Sleeper: Odubel Herrera, Philadelphia Phillies
Over his brief major league career, Odubel Herrera has shown a legit power-speed skillset, but he has been slowed by a hamstring injury in the second half this year. Since the All-Star Break, Herrera has only attempted two stolen bases. Assuming he is up to full health next year, Herrera has a decent shot at a 20/20 season coupled with a .300 batting average. Last year, Herrera hit 15 long balls with a 10.6-percent HR/FB rate, but this year he has hit 12 home runs (in 160 fewer plate appearances) coupled with a 10.5-percent HR/FB rate despite an increased hard hit rate, pull rate, and fly ball rate. Since Herrera had a preseason ADP of 114, it is surprising to see his ownership rate at a mere 31.5-percent. Shrewd owners should take advantage of this opportunity to snag Herrera on the cheap at the 2018 draft table.
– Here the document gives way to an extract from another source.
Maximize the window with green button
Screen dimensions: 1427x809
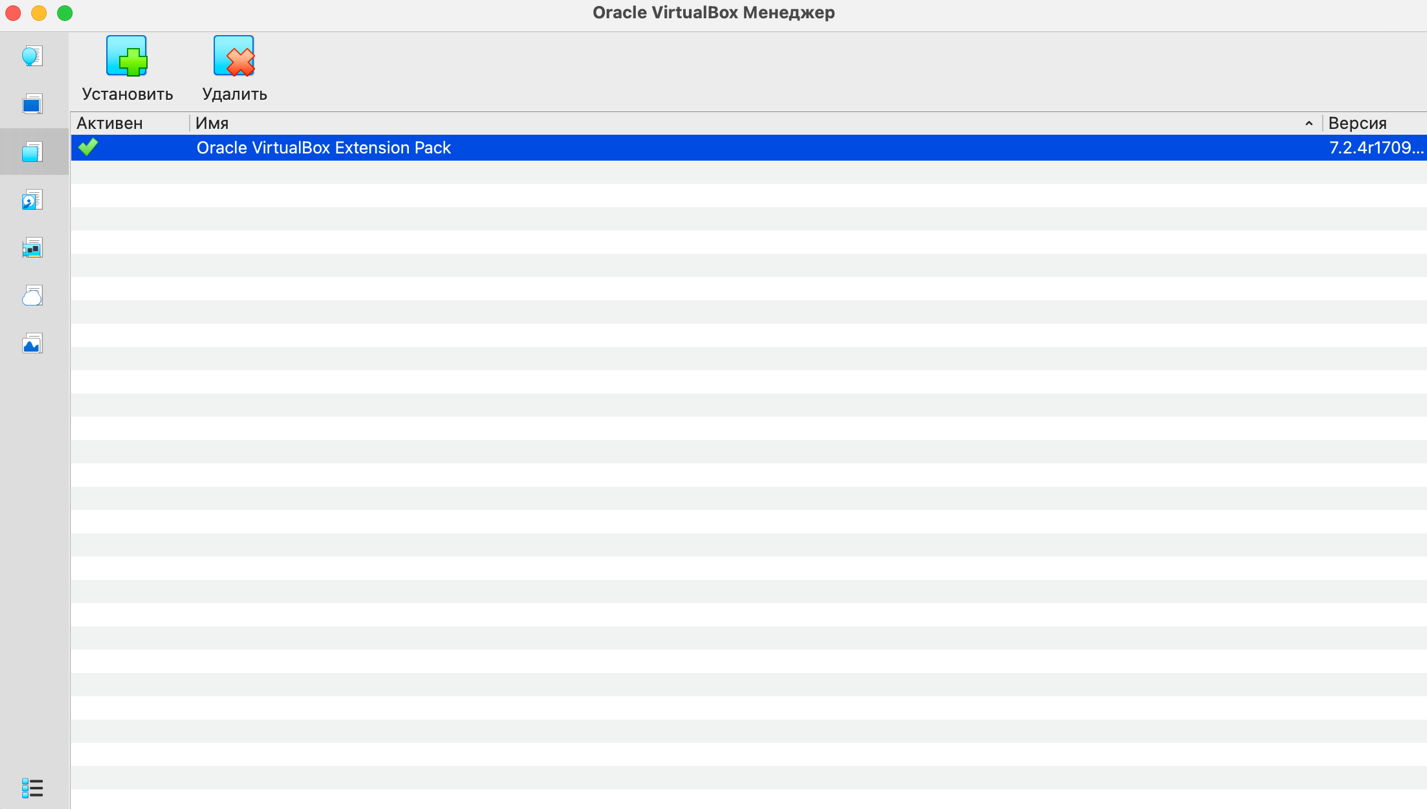(65, 13)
Bust: Starling Marte, Pittsburgh Pirates
The Fantasy community was all in on Marte heading into this year, evidenced by his preseason ADP of 23. Man, did everyone get burned his suspension. However, there have also been a few concerning signs when he has been on the field in 2017. A career low line drive rate has seen Marte produce a BABIP 60 points less than his career mark. A career low hard hit rate and pull rate does not bode well for his limited power prospects going forward either. Yes, his full season pace would still place him in the 30-steal neighbourhood, but all things considered, if Marte does not hit for a high average, his price tag will be way too high come draft time.
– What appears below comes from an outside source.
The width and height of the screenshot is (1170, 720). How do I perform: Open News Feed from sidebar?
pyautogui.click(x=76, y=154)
Sleeper: Dinelson Lamet, San Diego Padres
Dinelson Lamet has burst onto scene so far in 2017. He has posted the 19th best K-BB% in all of baseball among starters with at least 90 innings pitched. There is no question that walks have been an issue, but he also holds the 23rd best swinging strike rate and ninth best strikeout rate. With an ownership rate of just 37.4-percent, the majority of Fantasy owners clearly think that Lamet will not improve his control. Do not be a sheep, go the other way and draft Lamet and enjoy all of the profits.
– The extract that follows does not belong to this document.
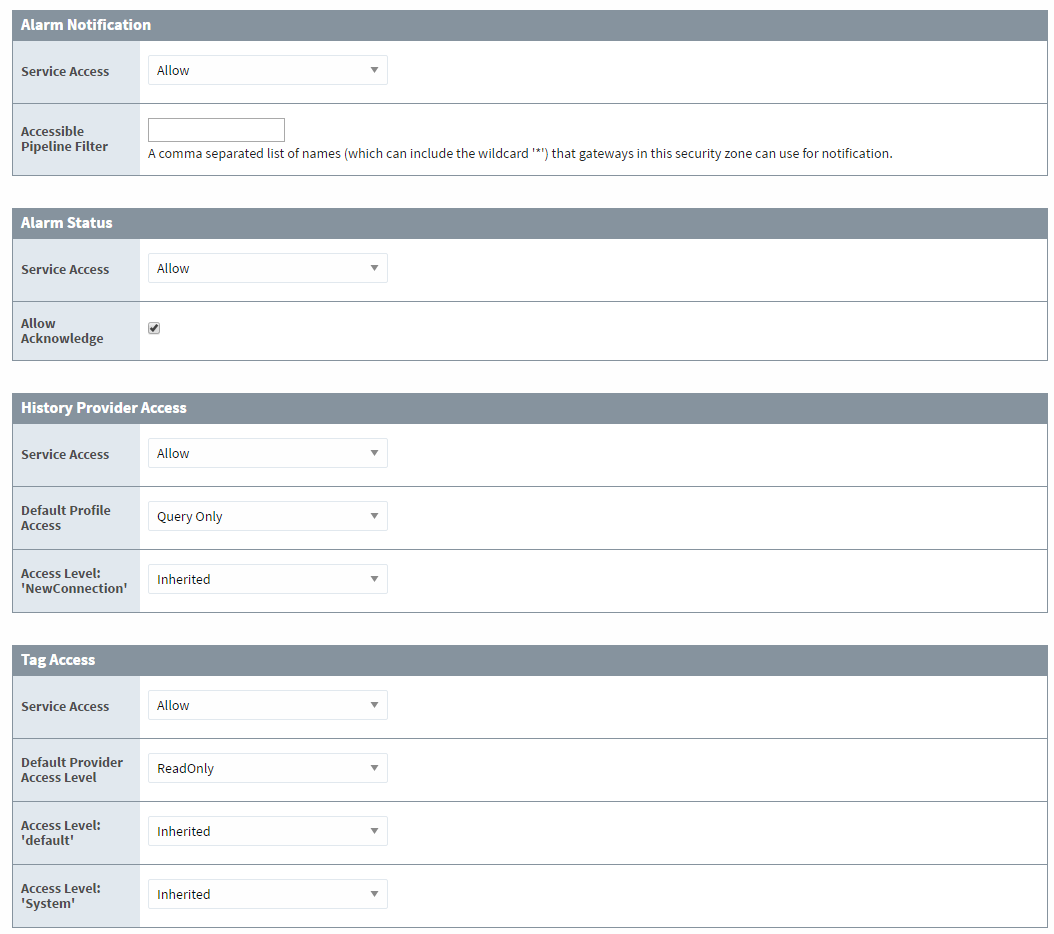Click the Alarm Notification section header

[86, 25]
Bust: Ervin Santana, Minnesota Twins
Ervin Santana has been a Fantasy stud this year, he owns the 16th best ERA at 3.45 and ninth best WHIP with a mark of 1.15 among all qualified starters. The majority of Santana’s surprising 2017 campaign is thanks to his tremendous April and May when he posted a 1.75 ERA and 0.84 WHIP. Since then, Santana has posted a 4.64 ERA and 1.36 WHIP as his batted ball profile came more in line with his career norms. For the season as a whole, Santana barely ranks within the Top 40 with respect to the very important K-BB%. Santana has also been aided by a career high left on base rate with a mark of 78.4-percent, good for the seventh highest mark in baseball. Fantasy owners should expect a 2018 ERA north of 4.00 and a WHIP closer to 1.30, so do not make the mistake of drafting Ervin Santana based on his 2017 numbers.
Sleeper: Arodys Vizcaino, Atlanta Braves
Arodys Vizcaino has been the Atlanta closer ever since Jim Johnson was relieved of his duties in late July. Vizcaino has gone eight for eight in save opportunities since taking over while posting a 2.30 ERA, 1.02 WHIP, and 17.5-percent K-BB%. Any closer is worth rostering in most leagues, so Vizcaino’s ownership rate of 39.1-percent is surprising. For the year as a whole, Vizcaino has done a great job cutting his walk rate by nearly 50-percent, while still being able to post the 21st best swinging strike rate at 14.8-percent. For those that like to wait on closers, Vizcaino makes a great late round option.
Bust: Greg Holland, Colorado Rockies
Greg Holland, somewhat surprisingly, won the Colorado closer job out of Spring Training and he currently leads the National League in saves with 40. Overall, his numbers have been pretty good, but his start has been much better than his finish. Over the first half, Holland posted a 1.62 ERA, 1.02 WHIP, and 20.9-percent K-BB%. In the second half, those numbers have ballooned to a 7.08 ERA, 1.38 WHIP, and 11.1-percent K-BB%. Out of all closers with at least 25 saves, Holland owns the third highest ERA, fourth highest WHIP, third highest hard hit rate allowed, and the sixth lowest K-BB%. Holland’s gaudy save total is masking plenty of issues under the hood. Do not draft Holland among the elite closers, as his draft day price will likely be much too high.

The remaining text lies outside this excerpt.